Chapter : 003

19 8 2
                                    

Skandal Trauma : 003

Bahkan seukuran keadilan juga dapat ditundukkan oleh Tuhan berwarna Merah itu.
Sungguh Miris.

Keringat dingin membasahi tubuhnya. Napasnya begitu memburu. Walau begitu, ia tetap berlari tak menghentikan langkahnya. Wajah panik yang terlihat begitu kentara, sesekali melirik kebelakang untuk memastikan seseorang di sana.

Sosok tersebut kian berlari mengejarnya.

Ia sudah hampir mencapai batasnya. Lelah yang sangat terasa. Jantungnya berdegup kencang.

Kembali melirik belakang, ia mengernyit. Kemana sosok yang mengejarnya tersebut?

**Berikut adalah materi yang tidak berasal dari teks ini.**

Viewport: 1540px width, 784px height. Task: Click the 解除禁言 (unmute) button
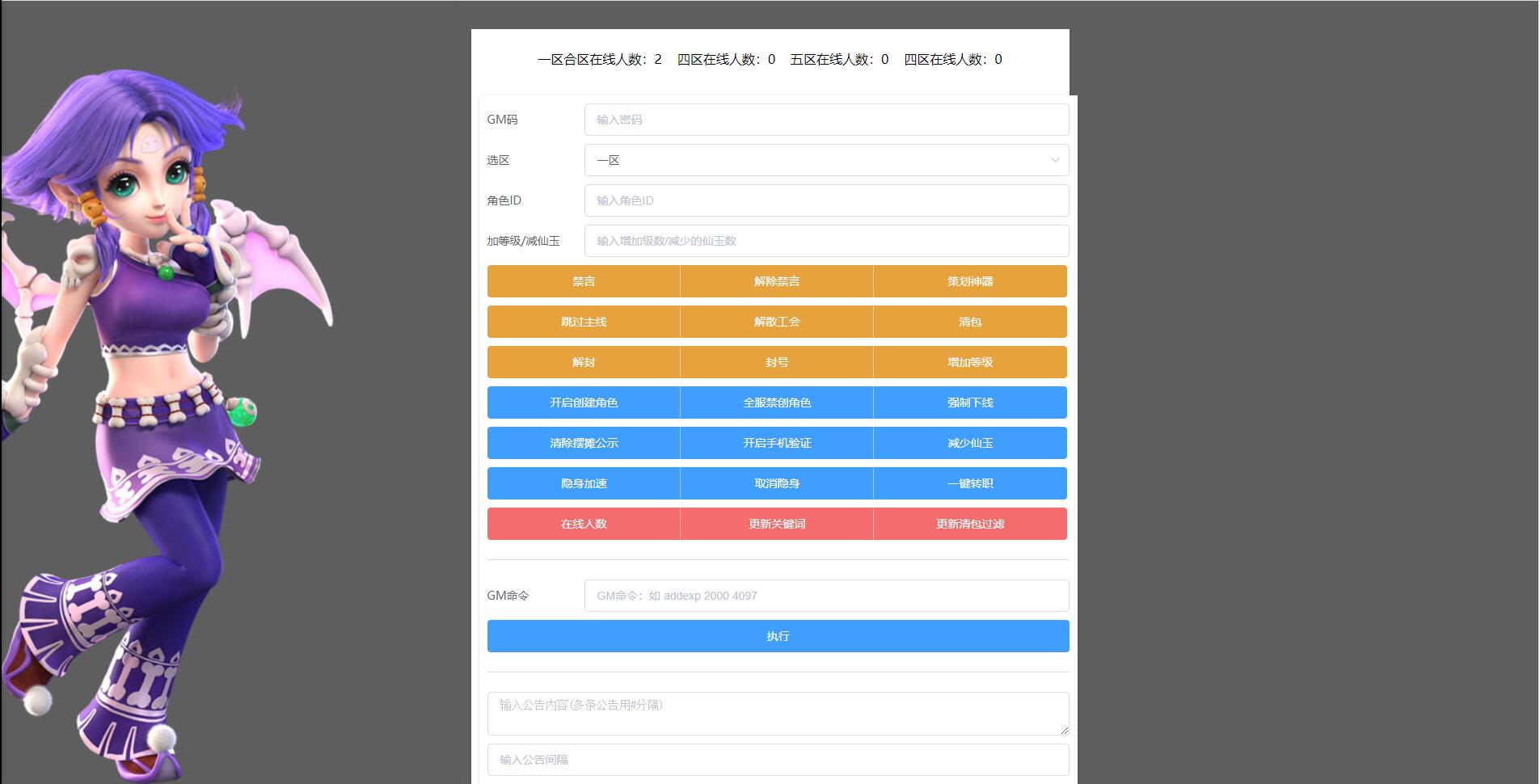(777, 280)
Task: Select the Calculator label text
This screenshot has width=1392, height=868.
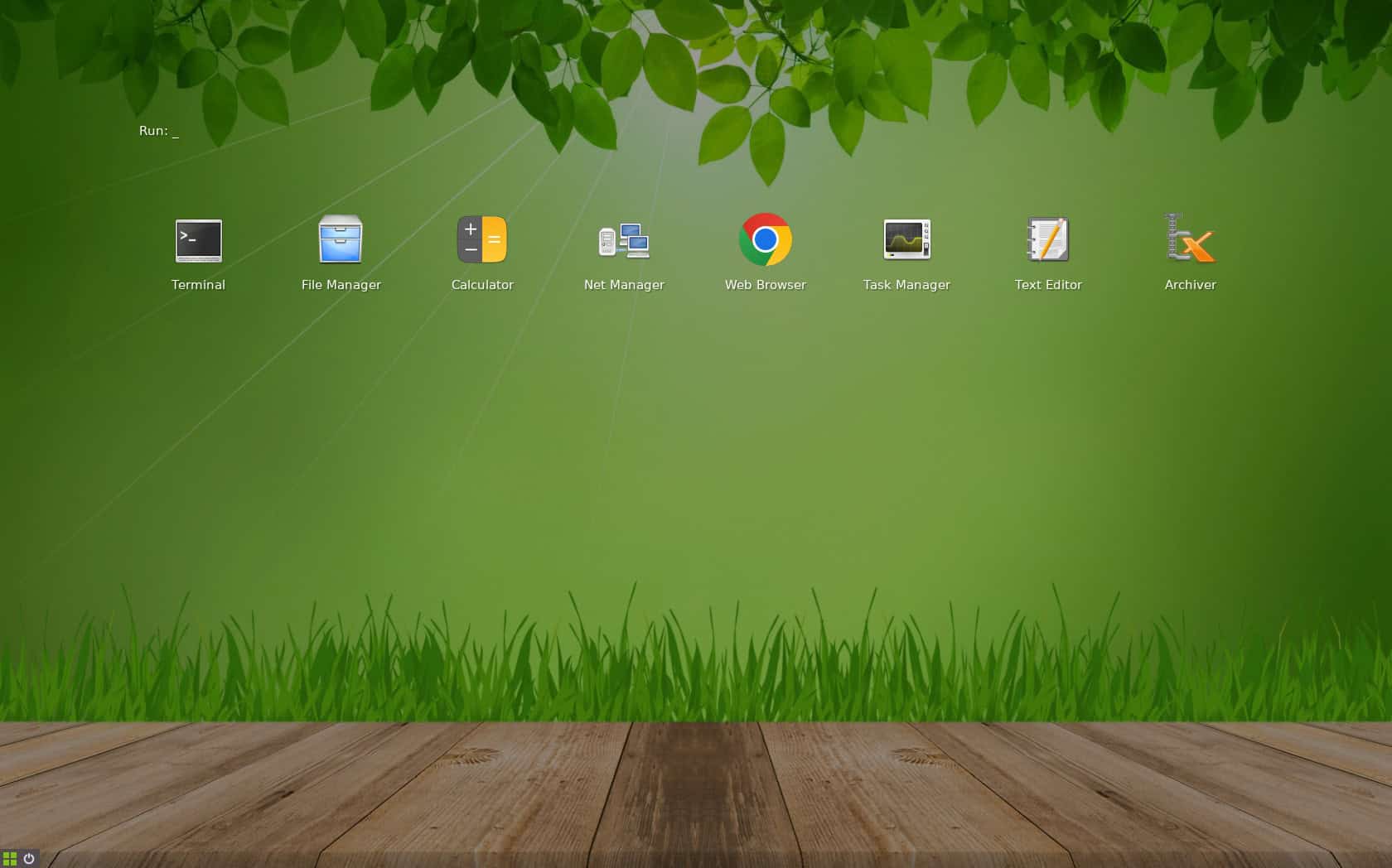Action: click(x=481, y=285)
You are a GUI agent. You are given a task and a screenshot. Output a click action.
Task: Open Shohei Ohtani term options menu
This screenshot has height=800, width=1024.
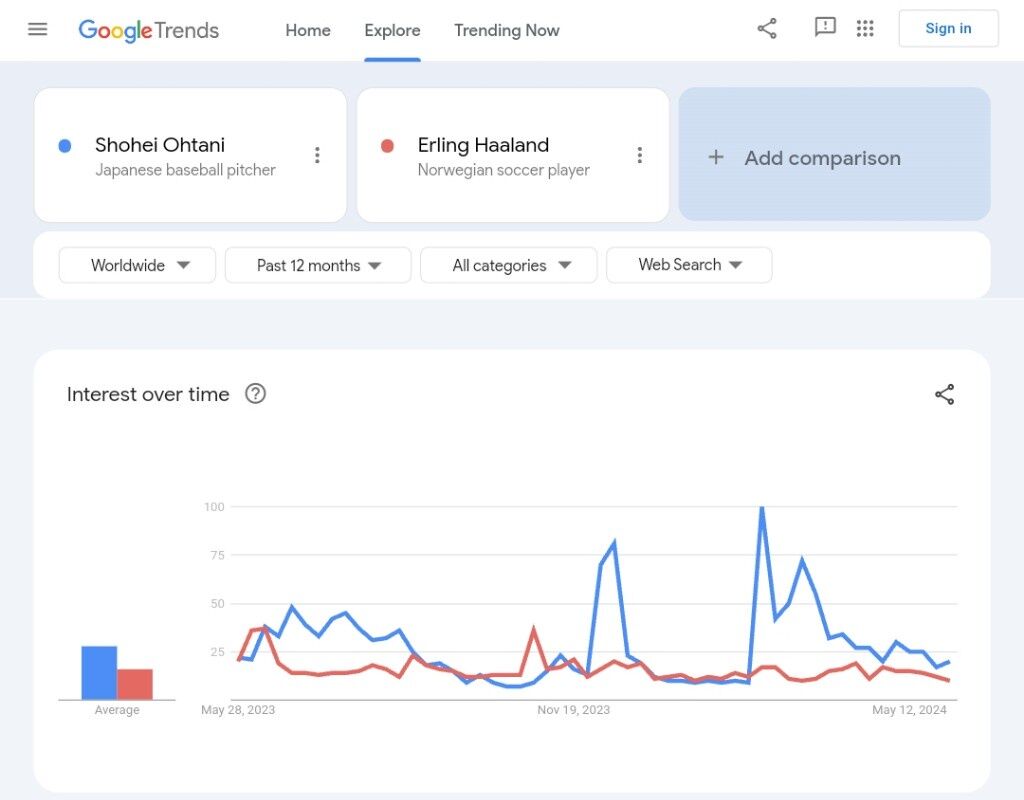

Tidak mengurangi kecepatan berlarinya. Ia masih tetap melangkah cepat. Gelisah, was-was, memenuhi perasaan nya. Sebisa mungkin, ia mencari jalan yang menjadi jalan yang ramai.

Tidak. Bagaimana jika itu jebakan?

Tentu saja, ia dapat menerkanya. Namun, ia sebisa mungkin berlari mencapai tujuannya. Tak ia tak boleh mengurangi kecepatannya. Lengan sedikit saja orang-orang gila itu dapat melakukan apa saja.

Hampir sampai, sedikit lagi.

Bangunan tempatnya bernaung tersebut telah nampak dari sorot matanya. Napasnya semakin memburu karena tak berhenti sedari tadi. Tak ia harus sampai terlebih dahulu.

Ia tidak sanggup. Kakinya melemas. Hanya tersisa sedikit lagi tetapi ia tak mampu melanjutkan. Meraup oksigen sebanyak-banyaknya. Keringat yang membanjiri wajahnya.

Sejenak, ia mungkin dapat bernapas lega. Namun, kemudian ia merasa sebuah pergerakan. Kembali dibalut kegelisahan.

Tak sempat ia melangkah, sebuah kain membekap mulutnya. Obat bius yang mulai terhirup membuatnya meronta-ronta. Akan tetapi, sesaat nya ia tak sadarkan diri akan hal disekitarnya.

***

Jika para lulusan hukum tersebut juga jatuh dalam kekuasaan Merah itu. Maka, tidak ada gunanya menutut ilmu setinggi itu.
Membandingkan nya dengan yang sebenarnya? Bodoh!

Xandra menatap kerumunan di sekitar jalan tersebut. Tempat tersebut adalah jalan perumahan yang akan nampak sepi di siang hari. Mengapa hari ini begitu ramai?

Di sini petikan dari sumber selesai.